Énoncé>
Recopiez mot pour mot le passage du billet sur l'homme hébergé en EHPAD, en commençant par « Parce que de » et en poursuivant jusqu'à « premiers troubles neurologiques. ».

Extrait du texte>

※ ※ ※

Il m'a fallu longtemps pour me décider à écrire ce billet-là. Pour essayer de faire le lien entre l'homme que j'ai connu dans mon enfance, celui à qui j'en ai profondément voulu à l'adolescence (et dont l'absence et la violence sous-jacente conditionnent sans doute encore une part de ma vie de ma femme), celui dont je me suis détachée complètement à l'âge adulte, et ce monsieur dans la chambre de l'EHPAD.
Parce que de lien justement il n'y en a pas. Entre lui et moi, entre lui et les autres - sa seconde femme, ses autres enfants, entre lui et lui-même sans doute non plus. Et je ne peux pas m'empêcher de voir cette déroute cérébrale comme l'étape ultime d'une vie de solitude, l'image révélée de la forteresse dans laquelle il s'est enfermé vivant bien avant l'apparition des premiers troubles neurologiques.
La maladie l'a désarmé, faisant de lui un enfant aphasique, perdu au milieu de grands vieillards mais absolument plus en état de vivre même dans une structure plus adaptée à son âge. Il est infiniment ralenti dans sa marche, presque totalement dans sa parole - et sa résignation apparente à laisser la plupart de ses phrases en suspens m'a laissée dans une profonde tristesse. Il nous reconnaît je pense, semble comprendre ce que nous disons, mais pas plus que lorsqu'il allait "bien", il n'y a le moindre accès à ce qu'il pense, ressent, perçoit (l'agressivité en moins cependant) - et il y a quelque chose de bouleversant dans cette mise à nu d'une incommunicabilité qui elle a toujours été là.

※ ※ ※

Données fournies>

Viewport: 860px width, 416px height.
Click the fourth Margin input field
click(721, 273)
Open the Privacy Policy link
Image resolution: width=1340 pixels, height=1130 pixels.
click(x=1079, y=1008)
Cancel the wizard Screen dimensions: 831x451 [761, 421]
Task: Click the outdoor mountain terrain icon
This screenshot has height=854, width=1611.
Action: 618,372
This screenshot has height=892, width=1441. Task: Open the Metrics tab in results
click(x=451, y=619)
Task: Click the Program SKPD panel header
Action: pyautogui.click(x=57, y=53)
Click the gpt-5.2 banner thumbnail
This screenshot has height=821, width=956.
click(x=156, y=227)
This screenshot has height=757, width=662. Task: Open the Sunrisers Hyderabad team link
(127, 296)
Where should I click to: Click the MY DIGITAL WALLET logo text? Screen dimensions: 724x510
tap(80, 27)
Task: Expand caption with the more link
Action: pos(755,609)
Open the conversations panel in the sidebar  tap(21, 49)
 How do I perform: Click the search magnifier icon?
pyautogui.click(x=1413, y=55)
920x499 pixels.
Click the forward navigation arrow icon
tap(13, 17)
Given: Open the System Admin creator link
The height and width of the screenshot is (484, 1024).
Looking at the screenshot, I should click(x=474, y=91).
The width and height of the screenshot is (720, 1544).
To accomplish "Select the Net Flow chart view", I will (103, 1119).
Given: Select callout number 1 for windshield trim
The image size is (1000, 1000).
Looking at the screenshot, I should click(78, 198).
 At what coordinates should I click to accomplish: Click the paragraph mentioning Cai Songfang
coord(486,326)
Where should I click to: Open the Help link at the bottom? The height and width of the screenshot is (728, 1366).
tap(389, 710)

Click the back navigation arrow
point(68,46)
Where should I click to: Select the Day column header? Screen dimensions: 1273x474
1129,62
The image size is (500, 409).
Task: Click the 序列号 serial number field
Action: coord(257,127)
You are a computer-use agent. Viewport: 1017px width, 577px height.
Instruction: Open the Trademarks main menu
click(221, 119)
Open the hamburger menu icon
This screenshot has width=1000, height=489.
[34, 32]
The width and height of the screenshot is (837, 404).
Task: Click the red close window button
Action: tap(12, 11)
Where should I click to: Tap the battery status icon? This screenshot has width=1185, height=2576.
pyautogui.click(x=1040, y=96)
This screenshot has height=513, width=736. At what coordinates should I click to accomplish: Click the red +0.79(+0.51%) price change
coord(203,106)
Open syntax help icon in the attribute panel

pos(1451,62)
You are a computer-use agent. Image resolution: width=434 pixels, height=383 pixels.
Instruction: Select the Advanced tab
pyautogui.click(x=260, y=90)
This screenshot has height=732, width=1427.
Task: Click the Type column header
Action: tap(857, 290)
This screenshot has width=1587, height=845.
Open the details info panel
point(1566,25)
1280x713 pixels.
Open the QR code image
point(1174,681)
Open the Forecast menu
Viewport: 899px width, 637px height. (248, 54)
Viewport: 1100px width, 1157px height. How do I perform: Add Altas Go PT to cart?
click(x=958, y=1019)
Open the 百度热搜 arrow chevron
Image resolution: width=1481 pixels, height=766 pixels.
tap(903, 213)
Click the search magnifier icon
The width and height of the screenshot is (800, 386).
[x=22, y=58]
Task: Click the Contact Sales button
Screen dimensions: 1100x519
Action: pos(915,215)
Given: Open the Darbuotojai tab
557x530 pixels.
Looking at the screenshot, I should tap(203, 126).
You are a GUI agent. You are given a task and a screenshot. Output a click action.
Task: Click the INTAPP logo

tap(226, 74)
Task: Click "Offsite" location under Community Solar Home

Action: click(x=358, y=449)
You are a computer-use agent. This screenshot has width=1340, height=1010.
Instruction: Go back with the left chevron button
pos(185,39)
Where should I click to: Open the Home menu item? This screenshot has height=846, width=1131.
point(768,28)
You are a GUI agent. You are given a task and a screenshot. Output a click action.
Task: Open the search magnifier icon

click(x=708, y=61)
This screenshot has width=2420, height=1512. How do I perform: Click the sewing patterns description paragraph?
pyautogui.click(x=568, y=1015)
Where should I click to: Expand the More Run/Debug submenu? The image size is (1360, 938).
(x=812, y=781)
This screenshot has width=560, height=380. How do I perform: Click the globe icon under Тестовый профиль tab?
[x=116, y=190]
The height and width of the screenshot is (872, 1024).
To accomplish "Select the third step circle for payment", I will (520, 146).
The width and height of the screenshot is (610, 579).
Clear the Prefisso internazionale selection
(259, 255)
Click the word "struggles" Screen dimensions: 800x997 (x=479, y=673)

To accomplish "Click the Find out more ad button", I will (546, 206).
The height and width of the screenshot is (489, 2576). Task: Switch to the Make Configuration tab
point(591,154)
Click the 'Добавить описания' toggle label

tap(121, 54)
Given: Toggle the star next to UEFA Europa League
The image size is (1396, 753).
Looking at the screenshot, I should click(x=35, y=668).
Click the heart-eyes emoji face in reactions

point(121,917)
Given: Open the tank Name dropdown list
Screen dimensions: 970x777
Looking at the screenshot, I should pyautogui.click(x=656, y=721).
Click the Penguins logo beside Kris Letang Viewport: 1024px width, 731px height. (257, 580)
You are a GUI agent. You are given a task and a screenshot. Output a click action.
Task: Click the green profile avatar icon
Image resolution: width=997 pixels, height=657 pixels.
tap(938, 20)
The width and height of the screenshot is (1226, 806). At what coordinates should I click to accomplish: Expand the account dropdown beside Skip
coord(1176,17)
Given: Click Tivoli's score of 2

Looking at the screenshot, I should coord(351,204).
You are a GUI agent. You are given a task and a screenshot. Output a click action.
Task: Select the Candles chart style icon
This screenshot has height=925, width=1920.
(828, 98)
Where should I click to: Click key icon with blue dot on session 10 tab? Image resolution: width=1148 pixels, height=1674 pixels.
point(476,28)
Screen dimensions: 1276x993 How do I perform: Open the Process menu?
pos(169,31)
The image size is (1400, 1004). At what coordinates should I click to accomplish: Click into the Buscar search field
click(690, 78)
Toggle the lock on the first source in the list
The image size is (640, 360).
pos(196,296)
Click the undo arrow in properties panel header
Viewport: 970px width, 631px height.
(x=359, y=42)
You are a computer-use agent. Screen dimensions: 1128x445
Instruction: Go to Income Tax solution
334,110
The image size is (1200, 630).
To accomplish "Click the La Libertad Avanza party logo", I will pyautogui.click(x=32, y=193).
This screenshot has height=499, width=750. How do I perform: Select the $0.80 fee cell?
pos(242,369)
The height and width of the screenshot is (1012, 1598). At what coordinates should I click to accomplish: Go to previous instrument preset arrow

※ ※ ※

Réponse attendue>
Parce que de lien justement il n'y en a pas. Entre lui et moi, entre lui et les autres - sa seconde femme, ses autres enfants, entre lui et lui-même sans doute non plus. Et je ne peux pas m'empêcher de voir cette déroute cérébrale comme l'étape ultime d'une vie de solitude, l'image révélée de la forteresse dans laquelle il s'est enfermé vivant bien avant l'apparition des premiers troubles neurologiques.